FXの自動化を始めたいけど、「プログラミングは難しそう…」と思っていませんか?実は、Pineスクリプト+AIを使えば、初心者でも簡単に自動化の第一歩を踏み出せます。ただし、少しだけコードの基本やテクニカル分析を知っておくと、トラブルがあったときや自分仕様にカスタマイズするときにすごく役立ちます。

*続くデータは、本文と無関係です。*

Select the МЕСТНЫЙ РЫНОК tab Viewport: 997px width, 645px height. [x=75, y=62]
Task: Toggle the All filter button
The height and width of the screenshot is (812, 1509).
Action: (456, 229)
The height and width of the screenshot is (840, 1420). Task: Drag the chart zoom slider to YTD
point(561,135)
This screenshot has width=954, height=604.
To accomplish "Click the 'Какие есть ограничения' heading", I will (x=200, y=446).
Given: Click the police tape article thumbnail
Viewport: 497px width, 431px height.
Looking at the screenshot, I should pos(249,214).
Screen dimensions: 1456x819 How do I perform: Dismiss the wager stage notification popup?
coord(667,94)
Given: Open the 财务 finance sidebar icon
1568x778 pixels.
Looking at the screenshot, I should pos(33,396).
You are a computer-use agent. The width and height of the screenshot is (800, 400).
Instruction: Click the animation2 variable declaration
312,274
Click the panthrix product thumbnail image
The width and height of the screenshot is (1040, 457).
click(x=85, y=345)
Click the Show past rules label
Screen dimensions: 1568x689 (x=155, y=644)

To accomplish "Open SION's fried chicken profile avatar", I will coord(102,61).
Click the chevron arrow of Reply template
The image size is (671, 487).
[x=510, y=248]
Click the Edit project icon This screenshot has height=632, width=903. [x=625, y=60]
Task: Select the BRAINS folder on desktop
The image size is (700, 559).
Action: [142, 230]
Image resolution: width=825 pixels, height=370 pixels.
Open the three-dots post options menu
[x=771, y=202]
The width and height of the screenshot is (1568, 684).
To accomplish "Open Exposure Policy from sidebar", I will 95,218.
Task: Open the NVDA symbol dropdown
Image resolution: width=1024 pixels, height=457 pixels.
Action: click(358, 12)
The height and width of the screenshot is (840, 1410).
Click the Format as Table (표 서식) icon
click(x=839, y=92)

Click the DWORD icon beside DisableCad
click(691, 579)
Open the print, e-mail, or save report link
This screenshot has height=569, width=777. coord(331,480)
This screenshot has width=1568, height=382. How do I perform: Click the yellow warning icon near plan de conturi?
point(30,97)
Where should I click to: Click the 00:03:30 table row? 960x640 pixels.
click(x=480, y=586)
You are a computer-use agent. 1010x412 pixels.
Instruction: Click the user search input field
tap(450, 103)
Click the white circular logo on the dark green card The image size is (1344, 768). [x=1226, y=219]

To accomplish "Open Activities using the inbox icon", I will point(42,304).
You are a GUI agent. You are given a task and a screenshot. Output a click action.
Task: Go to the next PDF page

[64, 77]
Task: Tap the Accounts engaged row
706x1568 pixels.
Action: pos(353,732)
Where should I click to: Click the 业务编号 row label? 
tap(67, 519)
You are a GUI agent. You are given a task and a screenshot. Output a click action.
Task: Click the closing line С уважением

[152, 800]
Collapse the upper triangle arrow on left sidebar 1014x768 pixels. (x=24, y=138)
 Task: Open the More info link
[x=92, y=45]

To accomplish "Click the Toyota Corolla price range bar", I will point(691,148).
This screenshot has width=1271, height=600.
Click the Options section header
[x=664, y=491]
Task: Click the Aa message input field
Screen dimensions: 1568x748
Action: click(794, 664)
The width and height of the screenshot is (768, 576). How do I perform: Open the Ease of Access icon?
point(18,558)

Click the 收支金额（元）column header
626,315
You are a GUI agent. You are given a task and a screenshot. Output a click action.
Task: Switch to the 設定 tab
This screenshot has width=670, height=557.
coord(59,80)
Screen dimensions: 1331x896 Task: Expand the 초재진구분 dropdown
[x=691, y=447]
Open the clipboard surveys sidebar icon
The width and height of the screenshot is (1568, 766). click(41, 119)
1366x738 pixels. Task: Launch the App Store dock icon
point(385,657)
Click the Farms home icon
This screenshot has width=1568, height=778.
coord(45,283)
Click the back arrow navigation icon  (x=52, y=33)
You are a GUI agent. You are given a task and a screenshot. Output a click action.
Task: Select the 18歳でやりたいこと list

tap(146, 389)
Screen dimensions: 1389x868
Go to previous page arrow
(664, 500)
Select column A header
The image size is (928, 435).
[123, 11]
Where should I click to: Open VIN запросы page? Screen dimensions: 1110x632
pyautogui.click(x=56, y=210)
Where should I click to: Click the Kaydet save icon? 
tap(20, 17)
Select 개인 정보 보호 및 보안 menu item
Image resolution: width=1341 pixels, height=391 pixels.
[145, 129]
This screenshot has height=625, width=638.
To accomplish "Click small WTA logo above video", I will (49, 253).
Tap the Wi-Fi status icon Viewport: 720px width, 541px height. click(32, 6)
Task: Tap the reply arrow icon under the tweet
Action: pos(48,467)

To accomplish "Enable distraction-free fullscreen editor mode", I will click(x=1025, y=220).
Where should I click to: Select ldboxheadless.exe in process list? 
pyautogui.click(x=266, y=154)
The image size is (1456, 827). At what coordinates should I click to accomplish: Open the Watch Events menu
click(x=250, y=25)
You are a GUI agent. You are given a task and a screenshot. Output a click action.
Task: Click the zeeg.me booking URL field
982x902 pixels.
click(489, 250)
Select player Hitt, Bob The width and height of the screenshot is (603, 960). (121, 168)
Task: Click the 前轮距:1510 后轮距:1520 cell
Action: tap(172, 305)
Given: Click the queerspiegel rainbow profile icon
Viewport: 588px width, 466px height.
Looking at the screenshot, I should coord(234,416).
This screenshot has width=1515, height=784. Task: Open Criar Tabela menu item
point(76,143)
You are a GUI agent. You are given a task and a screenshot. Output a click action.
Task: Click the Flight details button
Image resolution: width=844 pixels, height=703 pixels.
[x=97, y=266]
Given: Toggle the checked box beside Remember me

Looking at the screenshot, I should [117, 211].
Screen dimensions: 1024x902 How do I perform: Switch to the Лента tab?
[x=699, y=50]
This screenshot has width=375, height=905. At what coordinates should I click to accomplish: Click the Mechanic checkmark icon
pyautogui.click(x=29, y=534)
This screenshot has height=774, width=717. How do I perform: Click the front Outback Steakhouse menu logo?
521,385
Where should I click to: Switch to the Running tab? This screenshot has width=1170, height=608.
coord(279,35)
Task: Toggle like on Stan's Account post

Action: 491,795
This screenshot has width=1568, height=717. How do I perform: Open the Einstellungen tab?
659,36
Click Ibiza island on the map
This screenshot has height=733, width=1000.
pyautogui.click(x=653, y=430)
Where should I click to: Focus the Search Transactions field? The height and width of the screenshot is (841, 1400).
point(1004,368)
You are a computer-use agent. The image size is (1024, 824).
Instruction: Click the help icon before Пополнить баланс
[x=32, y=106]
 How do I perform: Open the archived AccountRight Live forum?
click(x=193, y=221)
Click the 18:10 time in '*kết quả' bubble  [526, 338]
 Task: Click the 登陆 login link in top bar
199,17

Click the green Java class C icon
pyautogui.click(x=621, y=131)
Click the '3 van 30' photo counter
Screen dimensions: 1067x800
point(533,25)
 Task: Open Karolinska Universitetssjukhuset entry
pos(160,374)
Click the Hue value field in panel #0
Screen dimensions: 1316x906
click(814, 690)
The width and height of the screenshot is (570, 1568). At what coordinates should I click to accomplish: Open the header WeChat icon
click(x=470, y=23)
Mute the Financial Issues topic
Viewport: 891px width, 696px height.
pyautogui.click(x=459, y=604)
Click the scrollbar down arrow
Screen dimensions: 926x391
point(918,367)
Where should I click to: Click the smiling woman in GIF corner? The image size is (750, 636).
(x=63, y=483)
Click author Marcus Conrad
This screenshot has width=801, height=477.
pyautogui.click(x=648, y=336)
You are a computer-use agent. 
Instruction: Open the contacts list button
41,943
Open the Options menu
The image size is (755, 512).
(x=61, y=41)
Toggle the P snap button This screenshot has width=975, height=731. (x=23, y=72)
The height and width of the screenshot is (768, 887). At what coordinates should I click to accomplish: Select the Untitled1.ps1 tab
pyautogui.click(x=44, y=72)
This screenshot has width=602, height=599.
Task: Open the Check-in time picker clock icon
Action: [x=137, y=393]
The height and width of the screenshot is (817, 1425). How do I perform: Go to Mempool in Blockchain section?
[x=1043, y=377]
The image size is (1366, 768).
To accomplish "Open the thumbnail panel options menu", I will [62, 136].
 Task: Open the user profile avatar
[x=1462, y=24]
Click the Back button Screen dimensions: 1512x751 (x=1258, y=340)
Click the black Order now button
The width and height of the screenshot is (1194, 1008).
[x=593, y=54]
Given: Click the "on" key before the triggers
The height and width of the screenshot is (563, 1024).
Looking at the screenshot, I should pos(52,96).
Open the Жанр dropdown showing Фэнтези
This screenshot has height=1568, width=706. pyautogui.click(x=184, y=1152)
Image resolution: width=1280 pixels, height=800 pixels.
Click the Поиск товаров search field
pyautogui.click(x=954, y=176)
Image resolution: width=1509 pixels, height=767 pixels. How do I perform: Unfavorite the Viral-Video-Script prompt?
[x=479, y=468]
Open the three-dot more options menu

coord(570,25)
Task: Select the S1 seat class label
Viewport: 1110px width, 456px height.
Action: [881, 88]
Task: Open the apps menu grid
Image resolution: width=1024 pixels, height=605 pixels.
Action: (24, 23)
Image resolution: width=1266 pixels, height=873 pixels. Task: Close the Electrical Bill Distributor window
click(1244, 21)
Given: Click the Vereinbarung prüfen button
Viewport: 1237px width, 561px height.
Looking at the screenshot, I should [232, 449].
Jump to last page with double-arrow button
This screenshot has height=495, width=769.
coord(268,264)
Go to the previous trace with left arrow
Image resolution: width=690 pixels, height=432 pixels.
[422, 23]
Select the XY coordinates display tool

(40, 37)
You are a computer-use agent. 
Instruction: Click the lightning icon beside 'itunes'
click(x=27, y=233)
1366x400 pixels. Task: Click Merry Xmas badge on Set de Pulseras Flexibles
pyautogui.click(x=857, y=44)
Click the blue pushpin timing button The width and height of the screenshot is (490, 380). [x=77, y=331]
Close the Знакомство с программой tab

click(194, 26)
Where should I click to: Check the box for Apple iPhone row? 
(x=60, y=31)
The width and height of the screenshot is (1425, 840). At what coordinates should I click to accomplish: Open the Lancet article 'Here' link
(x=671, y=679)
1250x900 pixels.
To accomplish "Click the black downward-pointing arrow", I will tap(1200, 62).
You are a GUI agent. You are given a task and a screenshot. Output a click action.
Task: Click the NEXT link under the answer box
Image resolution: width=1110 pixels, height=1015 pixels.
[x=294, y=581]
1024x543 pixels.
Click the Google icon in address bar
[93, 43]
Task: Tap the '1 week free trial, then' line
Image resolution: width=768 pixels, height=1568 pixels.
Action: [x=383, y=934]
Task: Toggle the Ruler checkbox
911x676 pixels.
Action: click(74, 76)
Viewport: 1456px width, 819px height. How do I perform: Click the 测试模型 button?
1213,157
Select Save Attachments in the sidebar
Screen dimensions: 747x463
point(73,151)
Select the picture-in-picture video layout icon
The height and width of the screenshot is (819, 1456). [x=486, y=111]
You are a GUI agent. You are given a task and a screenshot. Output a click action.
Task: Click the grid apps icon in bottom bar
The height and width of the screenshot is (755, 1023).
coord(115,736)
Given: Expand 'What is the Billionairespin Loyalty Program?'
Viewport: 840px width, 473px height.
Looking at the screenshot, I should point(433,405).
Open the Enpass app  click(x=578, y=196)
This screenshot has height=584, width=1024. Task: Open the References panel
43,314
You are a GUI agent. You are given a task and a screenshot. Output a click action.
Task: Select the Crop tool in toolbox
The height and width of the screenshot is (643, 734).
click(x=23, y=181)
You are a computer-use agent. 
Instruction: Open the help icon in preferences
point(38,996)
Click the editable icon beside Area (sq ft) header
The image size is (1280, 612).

最近はChatGPTやGeminiといったAIがとても便利で、条件やルールを入力するだけでコードを作ってくれます。もしエラーが出ても、エラーメッセージをコピーしてAIに「こんなエラーコードが出ました。直して!」と指示するだけで簡単に修正できます。ですが、AI任せだけだと、コードが何をしているのか、なぜ思った通りに動かないのかがわかりません。だから、コードの基本とテクニカルは理解はしておく方が安心です。
入門におすすめ:移動平均線
Pineスクリプトはお手本から学ぶのが手っ取り早いです。
最初に見ておくのにおすすめなのは、移動平均線のコードです。移動平均線は「直近〇本の平均値」を計算するだけのシンプルな構造なので、初心者でも理解しやすいです。さらに、チャートへの表示方法(プロット)も学べるので、入門にはぴったり。実際に見るとこんなコードになります:
//@version=5
indicator("シンプル移動平均", overlay=true)
sma_length = 20
sma_value = ta.sma(close, sma_length)
plot(sma_value, color=color.blue)
Pineスクリプトのバージョン指定
最初の行 //@version=5 は、スクリプトで使うPineスクリプトのバージョンを指定しています。ここでは最新のバージョン5を使用することを宣言しており、最新の機能や関数を利用できるようになります。
インジケーターの宣言
indicator("シンプル移動平均", overlay=true) は、インジケーターを作る宣言です。"シンプル移動平均" はチャート上に表示される名前で、overlay=true とすることでローソク足の上に線を描画します。false にすると下の別ウィンドウに表示されます。
移動平均の期間設定
sma_length = 20 は移動平均を計算する期間を指定しています。ここでは直近20本のローソク足の終値を対象に計算します。数字を変えることで、短期線や長期線に変更可能です。
移動平均の計算
sma_value = ta.sma(close, sma_length) では、移動平均を計算しています。ta.sma は移動平均を求める関数で、close は各ローソク足の終値を意味します。計算結果は sma_value という変数に保存され、後でチャートに表示できます。
チャートへの描画
plot(sma_value, color=color.blue) で、計算した移動平均線をチャート上に描画します。線の色は青に指定しており、ローソク足の上に青い線として表示されます。
まとめ
このコードは「直近20本の終値の平均を計算して、チャート上に青線で表示する」というシンプルなインジケーターです。構造がシンプルなので、Pineスクリプトの入門として最適です。また、AIで生成したコードの理解や微調整のベースにもなります。期間や色を変えるだけで、自分好みにカスタマイズできる点も魅力です。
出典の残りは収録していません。